Despite their important commercial and recreational implications, the effects of fishing on salmonids have rarely been demonstrated beyond the immediate consequences for abundance (see review by Hard et al. 2008). Genetic responses to commercial fisheries have been proposed for explaining a decrease in size of Pacific salmon (Ricker 1995), as well as changes in age and size at maturation in European grayling, Thymallus thymallus (Haugen and Vøllestad 2001), lake whitefish, Coregonus clupeaformis (Handford et al. 1977), and Atlantic salmon, Salmo salar (Bielak and Power 1986). However, these studies relied on indirect evidence as genetic changes were not demonstrated directly. By illustrating the impact of a sport fishery on the evolution of life-history tactics in salmonids, along with the associated ecological and demographic consequences, our present study contributes to the emerging view that evolution can be rapid enough to be an integral part of ecological interactions (Hendry and Kinnison 1999; Reznick and Ghalambor 2005; Jørgensen et al. 2007).
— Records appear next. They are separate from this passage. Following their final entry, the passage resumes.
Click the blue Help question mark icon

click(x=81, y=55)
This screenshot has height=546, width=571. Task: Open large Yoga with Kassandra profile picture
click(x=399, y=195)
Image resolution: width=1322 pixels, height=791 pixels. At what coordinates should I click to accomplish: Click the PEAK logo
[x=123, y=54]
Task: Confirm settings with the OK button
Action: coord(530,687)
The high harvest probabilities that caused the most significant demographic and evolutionary changes in this study are more common in commercial salmonid fisheries (such as in Atlantic salmon; Dempson et al. 2001) than in recreational fisheries (such as in the brook charr system studied here, where the mean harvest probability equaled 0.3; CIRSA, unpublished data). Recreational practices, however, still have the potential to contribute to the decline of fisheries (Cooke and Cowx 2006). We therefore recommend that managers and policy-makers increasingly complement traditional methods of fisheries management based on population dynamics alone with modeling approaches of the kind presented here.